Currently, the National Weather Service (NWS) only stipulates that areas exposed to a flood hazard are at simply an increased threat to property, something we would like to better quantify for risk assessment. Thus, we move to the statistical modeling of the number of NFIP insurance claims incurred at each NFIP community in terms of the key drivers of this impact reflecting not only the flood hazard, but also relevant exposure and vulnerability components of that community (see the Methods for a description of the modeling framework we adopt). The freshwater flood hazard component is represented by the TC discharge values normalized by the at-site two-year flood event, and categorized as bankfull, minor, moderate and major flooding (we refer to this as the flood ratio; see Methods). To quantify exposure and vulnerability, we use variables related to the community’s distance from the coastline, whether it is located within a coastal state, its percentage of impervious surface (to examine the effects of urbanization and based upon 2006 values), the proportion of the community in low, medium or high risk areas, the number of housing units (based on the 2010 values), and the number of FEMA residential flood insurance policies-in-force in the community per year of the event. For statistical power purposes we pool the data from all the 28 TCs; but as these are different types of TC flood events we also control for any unobserved event-specific fixed effects through event dummy variables represented by the TC intensity at landfall (Supplementary Table 1). We also include year variables to control for any unobserved time-specific fixed effects.

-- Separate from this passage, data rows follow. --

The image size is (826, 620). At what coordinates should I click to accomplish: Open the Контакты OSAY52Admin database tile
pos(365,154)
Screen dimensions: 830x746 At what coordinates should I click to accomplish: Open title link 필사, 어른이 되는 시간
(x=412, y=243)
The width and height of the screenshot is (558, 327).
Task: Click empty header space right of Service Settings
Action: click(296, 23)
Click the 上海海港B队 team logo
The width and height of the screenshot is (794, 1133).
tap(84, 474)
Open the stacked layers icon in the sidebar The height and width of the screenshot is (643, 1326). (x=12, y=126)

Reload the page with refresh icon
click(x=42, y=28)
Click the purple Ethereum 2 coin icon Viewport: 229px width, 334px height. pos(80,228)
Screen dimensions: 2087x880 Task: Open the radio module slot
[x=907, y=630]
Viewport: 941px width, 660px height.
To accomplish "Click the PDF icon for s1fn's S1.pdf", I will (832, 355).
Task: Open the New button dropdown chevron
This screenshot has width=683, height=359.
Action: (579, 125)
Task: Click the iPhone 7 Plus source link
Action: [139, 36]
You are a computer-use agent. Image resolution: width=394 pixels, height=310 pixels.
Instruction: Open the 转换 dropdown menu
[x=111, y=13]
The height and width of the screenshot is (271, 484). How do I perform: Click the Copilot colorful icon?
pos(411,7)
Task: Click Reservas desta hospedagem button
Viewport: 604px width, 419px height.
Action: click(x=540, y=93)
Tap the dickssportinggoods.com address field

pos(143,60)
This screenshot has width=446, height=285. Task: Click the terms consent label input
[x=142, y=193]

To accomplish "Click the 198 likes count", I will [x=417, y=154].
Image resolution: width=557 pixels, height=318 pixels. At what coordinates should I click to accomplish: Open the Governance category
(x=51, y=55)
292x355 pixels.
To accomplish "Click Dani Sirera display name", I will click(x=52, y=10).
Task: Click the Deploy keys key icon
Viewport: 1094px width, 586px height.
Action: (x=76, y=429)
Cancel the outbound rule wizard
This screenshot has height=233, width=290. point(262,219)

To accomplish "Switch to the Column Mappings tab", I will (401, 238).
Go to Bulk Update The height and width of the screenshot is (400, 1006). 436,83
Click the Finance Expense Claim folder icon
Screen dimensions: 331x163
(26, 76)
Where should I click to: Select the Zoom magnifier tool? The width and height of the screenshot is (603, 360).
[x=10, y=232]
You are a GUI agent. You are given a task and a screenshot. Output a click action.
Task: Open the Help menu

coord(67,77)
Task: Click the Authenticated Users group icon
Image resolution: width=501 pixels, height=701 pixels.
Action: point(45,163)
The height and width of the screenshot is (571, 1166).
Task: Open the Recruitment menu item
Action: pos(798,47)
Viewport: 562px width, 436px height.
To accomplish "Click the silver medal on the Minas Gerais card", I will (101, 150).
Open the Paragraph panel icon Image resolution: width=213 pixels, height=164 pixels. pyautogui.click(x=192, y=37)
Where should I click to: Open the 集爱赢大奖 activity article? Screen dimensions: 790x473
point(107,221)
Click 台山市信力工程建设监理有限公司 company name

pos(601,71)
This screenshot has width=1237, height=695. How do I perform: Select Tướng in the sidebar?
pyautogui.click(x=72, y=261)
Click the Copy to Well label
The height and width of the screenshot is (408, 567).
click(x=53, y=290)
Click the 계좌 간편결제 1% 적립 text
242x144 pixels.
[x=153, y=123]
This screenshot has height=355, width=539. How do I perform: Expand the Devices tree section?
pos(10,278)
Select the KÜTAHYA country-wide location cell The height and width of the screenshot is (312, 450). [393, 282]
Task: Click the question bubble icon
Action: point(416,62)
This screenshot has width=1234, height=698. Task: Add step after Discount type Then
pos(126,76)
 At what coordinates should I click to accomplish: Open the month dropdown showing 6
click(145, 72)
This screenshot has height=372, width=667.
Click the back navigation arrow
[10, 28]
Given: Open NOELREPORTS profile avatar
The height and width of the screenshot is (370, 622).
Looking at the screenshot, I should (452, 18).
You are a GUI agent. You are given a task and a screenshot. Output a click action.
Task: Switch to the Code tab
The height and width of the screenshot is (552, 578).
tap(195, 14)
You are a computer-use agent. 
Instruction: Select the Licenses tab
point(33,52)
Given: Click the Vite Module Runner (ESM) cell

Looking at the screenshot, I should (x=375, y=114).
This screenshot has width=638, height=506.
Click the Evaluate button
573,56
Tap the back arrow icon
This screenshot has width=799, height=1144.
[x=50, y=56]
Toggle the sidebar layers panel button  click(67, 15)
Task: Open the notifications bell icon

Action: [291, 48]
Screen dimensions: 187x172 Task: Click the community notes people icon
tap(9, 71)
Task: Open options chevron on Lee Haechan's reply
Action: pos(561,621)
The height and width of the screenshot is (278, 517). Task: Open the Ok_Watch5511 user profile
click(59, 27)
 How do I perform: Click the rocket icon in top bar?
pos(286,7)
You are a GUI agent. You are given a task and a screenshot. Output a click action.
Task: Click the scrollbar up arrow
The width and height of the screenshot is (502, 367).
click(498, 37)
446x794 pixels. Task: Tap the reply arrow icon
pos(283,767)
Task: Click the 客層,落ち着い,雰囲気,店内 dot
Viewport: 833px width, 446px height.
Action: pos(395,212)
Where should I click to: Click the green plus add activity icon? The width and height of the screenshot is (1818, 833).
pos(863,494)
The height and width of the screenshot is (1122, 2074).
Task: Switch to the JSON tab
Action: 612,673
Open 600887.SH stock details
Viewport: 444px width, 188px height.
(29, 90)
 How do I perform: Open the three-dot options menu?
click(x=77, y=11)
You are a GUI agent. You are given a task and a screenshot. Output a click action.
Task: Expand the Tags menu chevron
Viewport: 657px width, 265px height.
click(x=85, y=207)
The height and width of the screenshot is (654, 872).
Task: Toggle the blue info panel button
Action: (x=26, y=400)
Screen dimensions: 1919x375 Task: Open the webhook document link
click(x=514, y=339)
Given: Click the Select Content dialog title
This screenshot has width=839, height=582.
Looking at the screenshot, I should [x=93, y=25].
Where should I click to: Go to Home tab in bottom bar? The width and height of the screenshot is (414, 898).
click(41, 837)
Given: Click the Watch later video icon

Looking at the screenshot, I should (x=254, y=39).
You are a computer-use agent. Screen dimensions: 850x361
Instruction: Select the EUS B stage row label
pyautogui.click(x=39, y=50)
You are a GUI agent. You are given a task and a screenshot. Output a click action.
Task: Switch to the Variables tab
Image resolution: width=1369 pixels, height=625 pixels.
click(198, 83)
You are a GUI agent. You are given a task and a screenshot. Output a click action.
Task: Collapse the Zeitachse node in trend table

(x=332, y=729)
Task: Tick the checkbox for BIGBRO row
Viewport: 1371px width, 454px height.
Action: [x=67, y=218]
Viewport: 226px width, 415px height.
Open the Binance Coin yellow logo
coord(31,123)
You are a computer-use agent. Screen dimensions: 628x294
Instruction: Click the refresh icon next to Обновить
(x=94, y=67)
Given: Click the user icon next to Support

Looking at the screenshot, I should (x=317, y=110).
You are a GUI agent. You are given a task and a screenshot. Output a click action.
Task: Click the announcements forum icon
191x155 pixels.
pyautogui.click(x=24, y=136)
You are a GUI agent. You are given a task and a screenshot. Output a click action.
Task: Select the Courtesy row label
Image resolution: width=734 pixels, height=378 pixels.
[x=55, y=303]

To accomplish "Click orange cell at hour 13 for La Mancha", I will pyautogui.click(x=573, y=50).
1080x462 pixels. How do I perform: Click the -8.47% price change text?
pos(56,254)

Table 1 presents the results from our empirical analysis where we model the count of claims for all 150,546 communities with at least one residential insurance policy-in-force, and further utilize a zero-inflated negative binomial regression (ZINB) model with robust standard errors to account for the large number of these communities with zero claims incurred (see Methods section for a description of the statistical analyses employed). The Wald test of the joint insignificance of our explanatory variables is rejected at the 1% level, with 20 of the 24 individual predictors in the model significant at the 10% level or less, including notably the flood hazard variables at the 1% level. Based on our modeling results (Table 1), flood conditions lead to an increase in the number of insurance claims, when compared to bankfull conditions. We find a non-linear marginal increase for higher flood magnitude when compared to the bankfull conditions: the expected number of claims increases by a factor of 2.5 for minor flooding, 4.9 for moderate, and 12.1 for major flooding. The impact of flood hazard risk is also further quantified by examining the inherent proportion of each community in low-, medium- or high-risk areas as designated by a 1996 Natural Disaster Study conducted by the FEMA on behalf of the U.S. Department of Transportation Pipeline and Hazardous Materials Safety Administration (see Methods section for further overview). For each community we calculated the proportion of area representing three levels of low, medium, and high flood risk. These results indicate that there is a larger number of claims in those communities that have a higher proportion of high flood risk as would be expected.

Table 1: Statistical modeling of the number of freshwater related residential flood insurance claims using a zero-inflated negative binomial model.

The number of insurance claims resulting from a tropical storm compared to a Cat 1–2 hurricane are smaller by a factor 0.1, while the claims associated with major hurricanes (Cat 3–5) increase by a factor of 9.9 on average. A possible explanation for these results is tied to the larger size and rainfall amounts in hurricanes compared to tropical depressions and storms14, potentially leading to saturated ground and higher flood magnitudes. As shown in Supplementary Table 1, the median radius of the outer closed isobar at landfall is 175 nm for tropical storms, 232.5 nm for Cat 1–2 hurricanes, and 300 nm for Cat 3–5 hurricanes.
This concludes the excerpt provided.